November 20, 2009 at 1:10 pm EST | by Lou Chibbaro Jr.
D.C. board rejects marriage initiative

For the second time this year, the D.C. Board of Elections & Ethics has issued a ruling denying a measure that seeks to ban same-sex marriage in the District.

In a 13-page ruling released Tuesday, the election board said a proposed voter initiative filed by a Maryland minister that seeks to ban gay marriage would violate the city’s Human Rights Act, which prohibits discrimination based on sexual orientation.

“The District’s Initiative, Referendum & Recall Procedures Act requires the board to refuse to accept referenda and initiatives which violate the Human Rights Act,” says the ruling. “Because the initiative would authorize discrimination prohibited by the HRA, it is not a proper subject for initiative, and may not be accepted by the board.”
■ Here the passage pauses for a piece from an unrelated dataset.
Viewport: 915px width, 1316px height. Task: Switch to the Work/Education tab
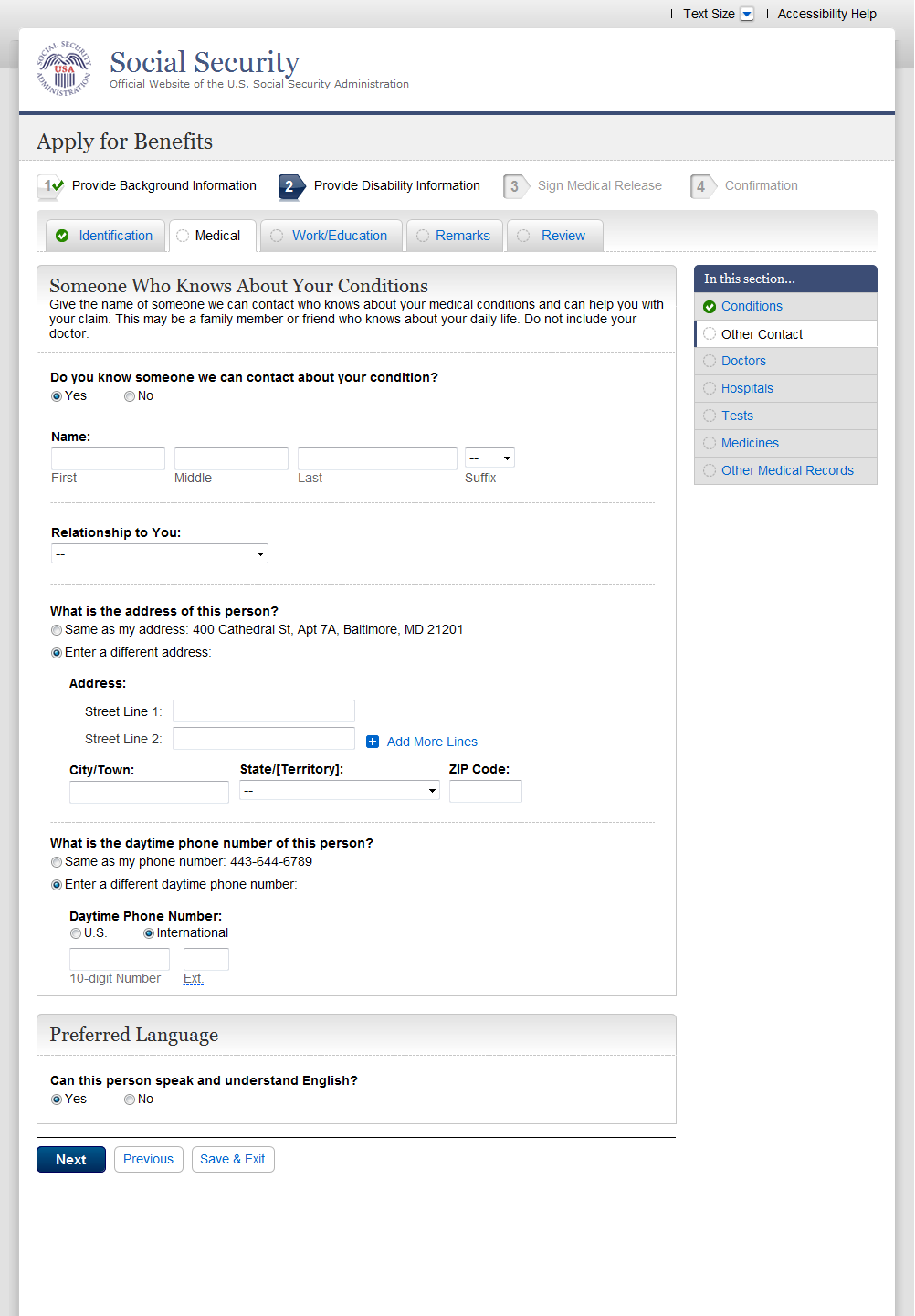[x=339, y=236]
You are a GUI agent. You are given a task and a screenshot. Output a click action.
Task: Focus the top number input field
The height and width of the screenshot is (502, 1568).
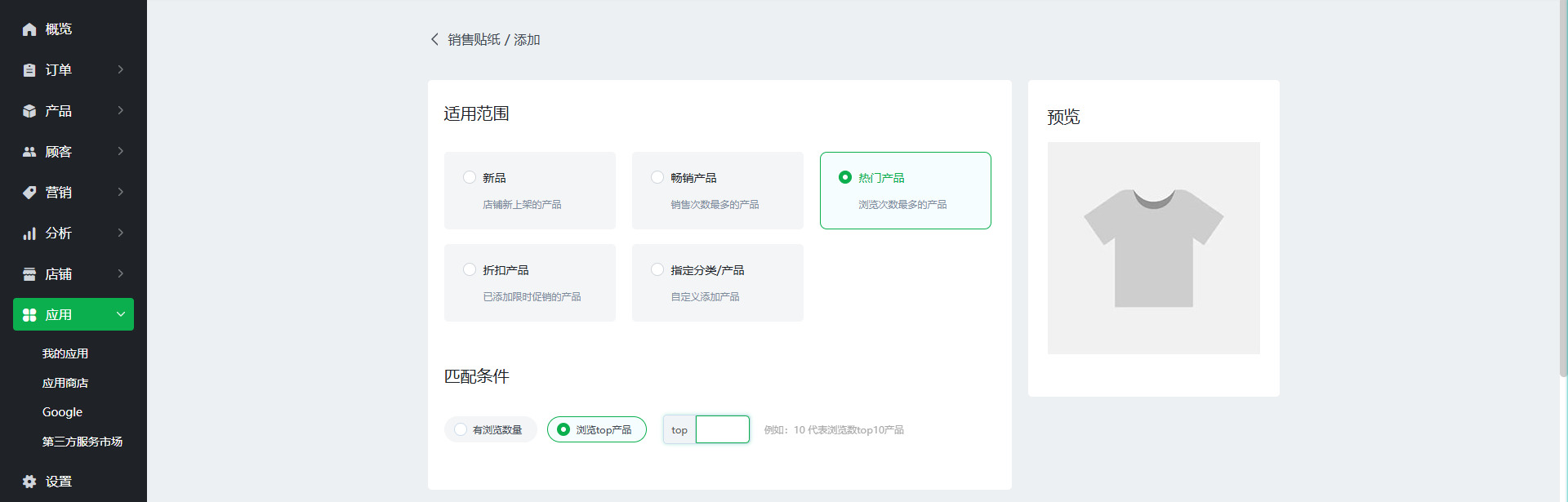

The board issued a similar ruling in June when Bishop Harry Jackson, pastor of a Beltsville, Md., church, filed papers for a voter referendum to overturn a separate law passed by the City Council and signed by Mayor Adrian Fenty that recognizes same-sex marriages performed in other jurisdictions.

Jackson and several supporters appealed the board’s ruling in June to D.C. Superior Court, which upheld the board’s decision. Jackson has said he would file a similar appeal if the board ruled against his more recent proposal for a voter initiative.

He said he filed the initiative proposal in anticipation that the City Council would pass separate legislation this fall that would allow same-sex marriage to be performed in the city. Gay Council member David Catania (I-At Large) introduced the legislation, the Religious Freedom & Civil Marriage Equality Act of 2009, in October.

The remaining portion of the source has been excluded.